TEXT SHOWN:
Ezekiel 34:1-4, 9-23, 29-31
Psalm 80
Matthew 21:33-46

Sermon preached by Andrew Gador-Whyte


Ezekiel’s image of the shepherds living at the expense of their sheep reminds us painfully of what perennially seems to characterise the exercise of authority in the world.

It’s not difficult to find instances of these kinds of shepherds in our times, intent on maintaining their own power and security. Shepherds who lie and shamelessly divide their nations with impunity. Shepherds who systematically imprison and persecute a religious minority.

We find ourselves implicated in a divided world of frustrated hope, in the pursuit of the good through the silencing of my neighbour, in the serving of the many by the exclusion of the victim.

It is under such violence, idolatry, pride and vanity that our whole humanity has been labouring. God has given his chosen people to be the light of this dark world – light in the darkness of a humanity characterised by such shepherds.

God promises that human authority will be transformed to serve the healing of the nations. And so God charges the shepherds of his chosen people with the task of allowing God to give through them.

The God who ordinarily chooses to work through human relationships has promised that the nations will find their healing through the life of this people. Through the holiness of the children of Jacob, the nations will come to be purified from the worship of our own security to worship the living God.

And so, Ezekiel reserves his sharpest words of judgement for the leaders of his own people. Those who lead the worship of the people have been given their authority as a source of reconciliation. But their exercise of authority too has become a defence of their own needs against their neighbours, the making of victims, the denial of their own dependence.

In the Gospel reading today, Jesus has entered the temple to cleanse and to judge. He comes not to destroy or to displace the worship of his people. He comes rather to cleanse that worship of the violence under which it labours. And he comes to his people to reveal himself as the true shepherd of the sheep.

In the parable of the vineyard, it is clear that Jesus is denouncing the violence in the tenants’ living to meet their own needs and security over and against others. But there is also a sacrificial image here. For the nations, sacrifice has been a manipulation of the gods to their own ends. But for Israel, sacrifice is the free lifting up of their life in praise.

In sending one lot of slaves after another, and finally his son, the landowner seeks that kind of sacrifice of the tenants – a rendering to God of the whole of life as gift; a reorienting of the various purposes of life towards reconciliation; a new vision of my relationship to my neighbour as one of pure gift and interdependence.

What are we to make of what Jesus says, ‘the kingdom will be taken away from you and given to a nation bearing its fruits’? What must be ruled out here is any sense that the Jewish people are being replaced by others. The inclusion of the Gentiles in Christ is never to be understood as a supplanting of the Jews as God’s people.

Jesus has come to reconcile all humanity by fulfilling and recapitulating the promise to the tribes of Judah. Jesus’ coming in our humanity confronts the fear and despair of the nations with a word of mutual belonging and abundant life. And his coming confronts all of us who would make the purity or success of our lives the prerequisite for solidarity.

Jesus’ words of judgement here pick up the words of the prophet Daniel. In the Book of Daniel, the temple has been defiled by a pagan invader. Daniel promises the return of the Ancient One to take up his throne, inaugurating a kingdom which all nations will participate and where God’s people will in some way rule and judge. He writes:

The kingship and dominion and the greatness of the kingdoms under the whole heaven shall be given to the people of the holy ones of the Most High; their kingdom shall be an everlasting kingdom and all dominions shall serve and obey them    (Dan 7:27)

WHAT TO DO: Please set down, word for word, the part of the sermon that opens with the words containing "God promises that" and closes with "the living God.". Draw only on the sermon for your answers.

Data on word and item positions:
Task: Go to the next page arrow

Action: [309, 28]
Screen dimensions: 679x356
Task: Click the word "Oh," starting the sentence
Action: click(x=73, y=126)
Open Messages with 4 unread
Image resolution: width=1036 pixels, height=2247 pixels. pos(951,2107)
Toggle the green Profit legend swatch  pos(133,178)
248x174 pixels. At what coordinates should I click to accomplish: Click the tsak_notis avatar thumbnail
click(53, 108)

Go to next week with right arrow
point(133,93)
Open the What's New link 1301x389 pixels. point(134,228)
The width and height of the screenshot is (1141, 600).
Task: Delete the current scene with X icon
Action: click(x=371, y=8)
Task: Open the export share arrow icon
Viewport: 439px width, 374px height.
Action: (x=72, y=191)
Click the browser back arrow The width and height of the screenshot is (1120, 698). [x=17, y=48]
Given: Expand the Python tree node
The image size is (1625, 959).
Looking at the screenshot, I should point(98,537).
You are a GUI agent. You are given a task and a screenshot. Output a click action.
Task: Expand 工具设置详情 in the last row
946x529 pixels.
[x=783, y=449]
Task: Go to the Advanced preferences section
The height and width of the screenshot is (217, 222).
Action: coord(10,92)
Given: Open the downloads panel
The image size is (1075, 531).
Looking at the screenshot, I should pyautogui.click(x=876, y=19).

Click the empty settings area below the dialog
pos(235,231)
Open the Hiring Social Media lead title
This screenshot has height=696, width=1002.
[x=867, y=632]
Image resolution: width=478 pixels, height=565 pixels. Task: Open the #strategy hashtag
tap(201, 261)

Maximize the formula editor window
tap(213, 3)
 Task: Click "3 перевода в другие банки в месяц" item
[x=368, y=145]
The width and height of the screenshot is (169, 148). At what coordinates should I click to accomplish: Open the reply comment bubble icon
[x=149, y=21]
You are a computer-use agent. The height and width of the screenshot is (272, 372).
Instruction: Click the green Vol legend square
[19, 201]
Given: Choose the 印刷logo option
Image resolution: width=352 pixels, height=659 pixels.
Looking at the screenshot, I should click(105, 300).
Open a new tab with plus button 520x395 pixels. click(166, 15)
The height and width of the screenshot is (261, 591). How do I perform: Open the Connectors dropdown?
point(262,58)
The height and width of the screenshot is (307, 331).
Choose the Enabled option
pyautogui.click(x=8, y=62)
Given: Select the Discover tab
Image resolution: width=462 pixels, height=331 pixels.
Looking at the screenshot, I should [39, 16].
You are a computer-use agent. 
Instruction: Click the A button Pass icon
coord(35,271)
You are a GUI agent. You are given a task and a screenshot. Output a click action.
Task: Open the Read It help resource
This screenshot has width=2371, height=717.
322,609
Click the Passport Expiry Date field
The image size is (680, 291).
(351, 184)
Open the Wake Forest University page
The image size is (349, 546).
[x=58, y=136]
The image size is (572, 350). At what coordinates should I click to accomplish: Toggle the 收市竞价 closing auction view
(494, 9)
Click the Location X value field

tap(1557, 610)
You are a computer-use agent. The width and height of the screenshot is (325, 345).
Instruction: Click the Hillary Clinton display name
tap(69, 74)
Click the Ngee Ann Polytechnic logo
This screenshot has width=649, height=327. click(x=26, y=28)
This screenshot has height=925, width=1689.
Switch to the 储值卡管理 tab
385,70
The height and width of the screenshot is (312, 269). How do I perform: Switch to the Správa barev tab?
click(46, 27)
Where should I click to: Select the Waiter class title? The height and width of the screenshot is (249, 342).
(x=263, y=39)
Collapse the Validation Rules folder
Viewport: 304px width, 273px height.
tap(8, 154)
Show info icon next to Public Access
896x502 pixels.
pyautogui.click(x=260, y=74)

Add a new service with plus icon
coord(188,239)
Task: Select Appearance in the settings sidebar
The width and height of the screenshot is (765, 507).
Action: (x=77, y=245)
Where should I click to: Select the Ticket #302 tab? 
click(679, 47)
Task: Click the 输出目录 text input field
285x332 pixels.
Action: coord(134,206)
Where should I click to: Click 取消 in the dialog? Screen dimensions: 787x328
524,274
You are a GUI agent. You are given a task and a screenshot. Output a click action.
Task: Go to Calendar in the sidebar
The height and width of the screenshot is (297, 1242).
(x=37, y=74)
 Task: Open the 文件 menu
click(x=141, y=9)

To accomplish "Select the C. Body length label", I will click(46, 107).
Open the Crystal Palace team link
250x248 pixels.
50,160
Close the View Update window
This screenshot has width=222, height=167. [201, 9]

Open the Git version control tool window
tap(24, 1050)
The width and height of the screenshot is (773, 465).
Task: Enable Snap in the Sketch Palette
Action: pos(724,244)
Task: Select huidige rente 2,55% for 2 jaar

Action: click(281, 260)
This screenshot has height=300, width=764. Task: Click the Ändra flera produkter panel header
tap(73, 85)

SOLUTION TO THIS PROBLEM:
God promises that human authority will be transformed to serve the healing of the nations. And so God charges the shepherds of his chosen people with the task of allowing God to give through them.

The God who ordinarily chooses to work through human relationships has promised that the nations will find their healing through the life of this people. Through the holiness of the children of Jacob, the nations will come to be purified from the worship of our own security to worship the living God.